2. Quarterback Daniel Jones (Duke): The Giants are known to like Jones. The question is how much given the lack of elite physical traits. “Pedestrian talent,” one non-Giants scout said. His accuracy (especially on deep balls) is also an issue for some. But Jones has that mental toughness that Gettleman desires and is well-schooled under respected Duke coach David Cutcliffe, who also coached Eli and Peyton Manning in college. That Manning connection and the Eli stamp of approval certainly couldn’t have hurt during the evaluation process. “Good decision-maker,” one quarterbacks coach added. He later added that Jones has a “fairly high ceiling” but not nearly at the level of Lock. If Lock is already taken prior to the Giants pick at No. 17 and Jones is on the board, expect him to be the selection and their future franchise quarterback. If they’re both there, flip a coin.
3. Defensive lineman Clelin Ferrell (Clemson): Just a good football player. Teams seem to like Ferrell better than most mock drafts and rankings. He’s a producer, finishing with 19.5 tackles for a loss and 11.5 sacks his junior season before entering the NFL draft. “One of the best players [in the draft],” said one scout who liked Ferrell better than Oliver and Gary. Ferrell’s the kind of polished product that the Giants would seemingly favor, with his long arms and impressive hand usage among his most attractive traits.
4. Outside linebacker Brian Burns (Florida State): The Giants need a pass-rusher. Burns has the speed and ability off the edge that they so desperately desire, and he comes with the kind of upside to become a star in the league. Burns had 10.0 sacks last season for the Seminoles. He’s on the small side, but the belief is he plays with enough strength to develop into a serviceable player against the run. That puts him seriously in the conversation at No. 17.

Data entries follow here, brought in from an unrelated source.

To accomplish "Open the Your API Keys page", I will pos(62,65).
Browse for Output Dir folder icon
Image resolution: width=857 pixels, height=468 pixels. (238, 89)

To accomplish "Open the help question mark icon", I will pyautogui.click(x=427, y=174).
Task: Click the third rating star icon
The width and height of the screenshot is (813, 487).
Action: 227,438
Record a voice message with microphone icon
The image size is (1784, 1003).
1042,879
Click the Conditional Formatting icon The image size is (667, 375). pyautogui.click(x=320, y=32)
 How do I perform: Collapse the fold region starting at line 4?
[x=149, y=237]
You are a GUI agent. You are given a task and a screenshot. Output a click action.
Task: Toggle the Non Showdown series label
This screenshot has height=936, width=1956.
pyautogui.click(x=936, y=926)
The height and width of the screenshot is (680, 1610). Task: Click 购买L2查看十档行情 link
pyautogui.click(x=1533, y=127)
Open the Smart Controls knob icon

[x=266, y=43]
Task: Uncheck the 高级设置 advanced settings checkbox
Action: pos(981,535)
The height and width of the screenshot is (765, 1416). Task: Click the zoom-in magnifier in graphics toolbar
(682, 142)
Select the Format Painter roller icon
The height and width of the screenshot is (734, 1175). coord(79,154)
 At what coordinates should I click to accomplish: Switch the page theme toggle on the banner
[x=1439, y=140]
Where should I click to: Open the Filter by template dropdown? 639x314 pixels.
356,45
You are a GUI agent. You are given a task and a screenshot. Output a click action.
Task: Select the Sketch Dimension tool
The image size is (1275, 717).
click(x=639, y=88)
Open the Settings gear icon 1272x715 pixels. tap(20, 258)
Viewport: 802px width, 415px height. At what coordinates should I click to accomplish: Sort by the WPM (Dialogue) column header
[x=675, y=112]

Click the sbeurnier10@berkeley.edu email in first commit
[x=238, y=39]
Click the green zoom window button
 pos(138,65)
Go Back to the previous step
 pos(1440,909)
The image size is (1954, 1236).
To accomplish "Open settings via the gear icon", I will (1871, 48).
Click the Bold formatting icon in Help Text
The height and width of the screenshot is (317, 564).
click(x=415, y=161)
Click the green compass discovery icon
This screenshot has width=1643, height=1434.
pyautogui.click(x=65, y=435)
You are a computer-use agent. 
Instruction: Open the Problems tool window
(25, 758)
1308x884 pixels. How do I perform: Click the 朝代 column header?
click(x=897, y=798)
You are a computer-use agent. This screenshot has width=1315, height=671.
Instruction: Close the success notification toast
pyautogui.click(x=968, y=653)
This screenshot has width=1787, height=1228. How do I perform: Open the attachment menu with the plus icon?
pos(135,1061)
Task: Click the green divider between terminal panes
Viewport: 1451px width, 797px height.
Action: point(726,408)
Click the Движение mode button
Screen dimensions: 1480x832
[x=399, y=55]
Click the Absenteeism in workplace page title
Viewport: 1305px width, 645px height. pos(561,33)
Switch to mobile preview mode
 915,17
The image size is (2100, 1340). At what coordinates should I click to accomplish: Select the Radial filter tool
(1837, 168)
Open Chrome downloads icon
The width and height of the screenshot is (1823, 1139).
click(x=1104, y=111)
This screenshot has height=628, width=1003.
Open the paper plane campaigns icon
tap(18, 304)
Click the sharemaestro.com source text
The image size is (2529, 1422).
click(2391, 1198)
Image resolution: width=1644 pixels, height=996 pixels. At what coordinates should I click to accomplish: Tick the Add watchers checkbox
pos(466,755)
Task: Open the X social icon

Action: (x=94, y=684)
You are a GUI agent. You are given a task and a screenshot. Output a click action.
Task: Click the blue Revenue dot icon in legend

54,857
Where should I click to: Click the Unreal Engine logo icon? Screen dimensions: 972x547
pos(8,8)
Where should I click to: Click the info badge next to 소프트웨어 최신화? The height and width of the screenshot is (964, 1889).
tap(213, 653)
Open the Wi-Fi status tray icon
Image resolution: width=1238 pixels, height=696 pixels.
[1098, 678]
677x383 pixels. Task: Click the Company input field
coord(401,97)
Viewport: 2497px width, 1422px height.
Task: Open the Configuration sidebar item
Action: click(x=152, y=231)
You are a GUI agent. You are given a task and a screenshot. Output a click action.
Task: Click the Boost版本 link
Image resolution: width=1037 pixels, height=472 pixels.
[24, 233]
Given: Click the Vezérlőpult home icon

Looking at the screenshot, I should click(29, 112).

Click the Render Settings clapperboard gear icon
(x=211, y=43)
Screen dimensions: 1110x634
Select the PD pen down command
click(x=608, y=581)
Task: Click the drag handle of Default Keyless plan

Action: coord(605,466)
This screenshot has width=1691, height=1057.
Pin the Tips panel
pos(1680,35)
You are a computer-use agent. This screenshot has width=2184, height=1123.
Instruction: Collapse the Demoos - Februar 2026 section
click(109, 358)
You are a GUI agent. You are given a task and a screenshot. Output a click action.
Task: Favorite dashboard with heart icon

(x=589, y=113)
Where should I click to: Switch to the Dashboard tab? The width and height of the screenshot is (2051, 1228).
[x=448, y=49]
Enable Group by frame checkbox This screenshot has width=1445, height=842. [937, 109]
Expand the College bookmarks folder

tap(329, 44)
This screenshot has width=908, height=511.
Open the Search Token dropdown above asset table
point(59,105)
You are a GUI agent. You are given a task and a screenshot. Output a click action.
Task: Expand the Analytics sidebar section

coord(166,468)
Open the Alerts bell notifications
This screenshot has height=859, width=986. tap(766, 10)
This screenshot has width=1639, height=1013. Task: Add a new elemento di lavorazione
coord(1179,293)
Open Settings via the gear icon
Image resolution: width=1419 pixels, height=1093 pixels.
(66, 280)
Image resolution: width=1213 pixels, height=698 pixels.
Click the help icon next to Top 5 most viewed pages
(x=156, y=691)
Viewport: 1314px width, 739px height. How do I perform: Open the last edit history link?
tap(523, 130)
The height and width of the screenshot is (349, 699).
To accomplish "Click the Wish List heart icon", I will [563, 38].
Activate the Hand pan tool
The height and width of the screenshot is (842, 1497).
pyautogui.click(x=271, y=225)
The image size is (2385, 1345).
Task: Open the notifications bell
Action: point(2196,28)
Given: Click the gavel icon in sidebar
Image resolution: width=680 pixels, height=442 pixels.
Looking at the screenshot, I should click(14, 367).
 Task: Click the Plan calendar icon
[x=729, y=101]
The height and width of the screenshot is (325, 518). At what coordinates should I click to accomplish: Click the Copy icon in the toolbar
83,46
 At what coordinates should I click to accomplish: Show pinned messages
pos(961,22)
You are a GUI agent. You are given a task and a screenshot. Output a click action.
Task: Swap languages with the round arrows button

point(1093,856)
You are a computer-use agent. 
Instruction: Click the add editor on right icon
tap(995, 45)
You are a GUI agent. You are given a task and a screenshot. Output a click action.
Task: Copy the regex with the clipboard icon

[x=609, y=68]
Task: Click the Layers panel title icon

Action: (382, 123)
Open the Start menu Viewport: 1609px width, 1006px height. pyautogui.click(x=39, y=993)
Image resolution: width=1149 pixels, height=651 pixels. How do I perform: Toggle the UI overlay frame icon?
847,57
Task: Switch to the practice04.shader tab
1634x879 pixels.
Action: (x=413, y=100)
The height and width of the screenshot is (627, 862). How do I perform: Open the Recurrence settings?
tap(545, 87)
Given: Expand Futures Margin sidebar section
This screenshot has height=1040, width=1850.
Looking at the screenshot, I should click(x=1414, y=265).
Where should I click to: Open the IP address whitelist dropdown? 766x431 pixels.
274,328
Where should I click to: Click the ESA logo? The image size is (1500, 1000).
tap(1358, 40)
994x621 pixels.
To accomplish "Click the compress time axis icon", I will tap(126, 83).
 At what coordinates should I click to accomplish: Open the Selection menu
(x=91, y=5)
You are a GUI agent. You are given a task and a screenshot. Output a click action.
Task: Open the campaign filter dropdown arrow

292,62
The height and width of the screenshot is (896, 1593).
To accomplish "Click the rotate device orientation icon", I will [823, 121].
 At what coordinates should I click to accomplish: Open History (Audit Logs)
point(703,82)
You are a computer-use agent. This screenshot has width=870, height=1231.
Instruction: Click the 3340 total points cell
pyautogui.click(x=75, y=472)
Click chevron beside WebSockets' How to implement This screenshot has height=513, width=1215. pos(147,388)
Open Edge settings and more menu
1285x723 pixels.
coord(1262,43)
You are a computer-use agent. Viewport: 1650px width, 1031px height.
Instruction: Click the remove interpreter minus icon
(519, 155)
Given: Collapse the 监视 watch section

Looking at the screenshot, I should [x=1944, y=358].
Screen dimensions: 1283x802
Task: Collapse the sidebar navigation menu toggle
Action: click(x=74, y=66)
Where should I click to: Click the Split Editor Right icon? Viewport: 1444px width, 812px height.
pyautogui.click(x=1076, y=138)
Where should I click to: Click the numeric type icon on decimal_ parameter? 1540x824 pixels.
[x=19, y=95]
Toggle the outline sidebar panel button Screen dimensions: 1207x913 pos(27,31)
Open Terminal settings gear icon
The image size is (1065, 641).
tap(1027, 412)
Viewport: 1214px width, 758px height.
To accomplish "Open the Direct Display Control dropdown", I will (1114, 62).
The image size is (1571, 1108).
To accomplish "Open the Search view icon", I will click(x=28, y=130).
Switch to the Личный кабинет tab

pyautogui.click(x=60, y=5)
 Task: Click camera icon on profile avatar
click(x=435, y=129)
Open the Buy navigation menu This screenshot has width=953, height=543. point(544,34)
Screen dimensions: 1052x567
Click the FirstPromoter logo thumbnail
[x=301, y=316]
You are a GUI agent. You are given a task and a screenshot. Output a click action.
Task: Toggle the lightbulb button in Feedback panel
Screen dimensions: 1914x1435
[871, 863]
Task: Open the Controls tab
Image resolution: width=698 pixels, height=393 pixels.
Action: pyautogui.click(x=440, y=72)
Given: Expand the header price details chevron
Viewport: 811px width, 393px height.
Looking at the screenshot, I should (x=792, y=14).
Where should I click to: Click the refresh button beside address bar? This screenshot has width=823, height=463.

5. Defensive lineman Dexter Lawrence (Clemson): Just like Jones and Lock are a coin flip, so are Lawrence and Ferrell. Lawrence is a mountain of a man and moves relatively well. Teams don’t seem overly concerned about his lack of production as a pass-rusher this past season (1.5 sacks) and a failed test that kept him out of the BCS National Championship. Lawrence is still expected to be a mid-to-late first-round pick. It could be to the Giants.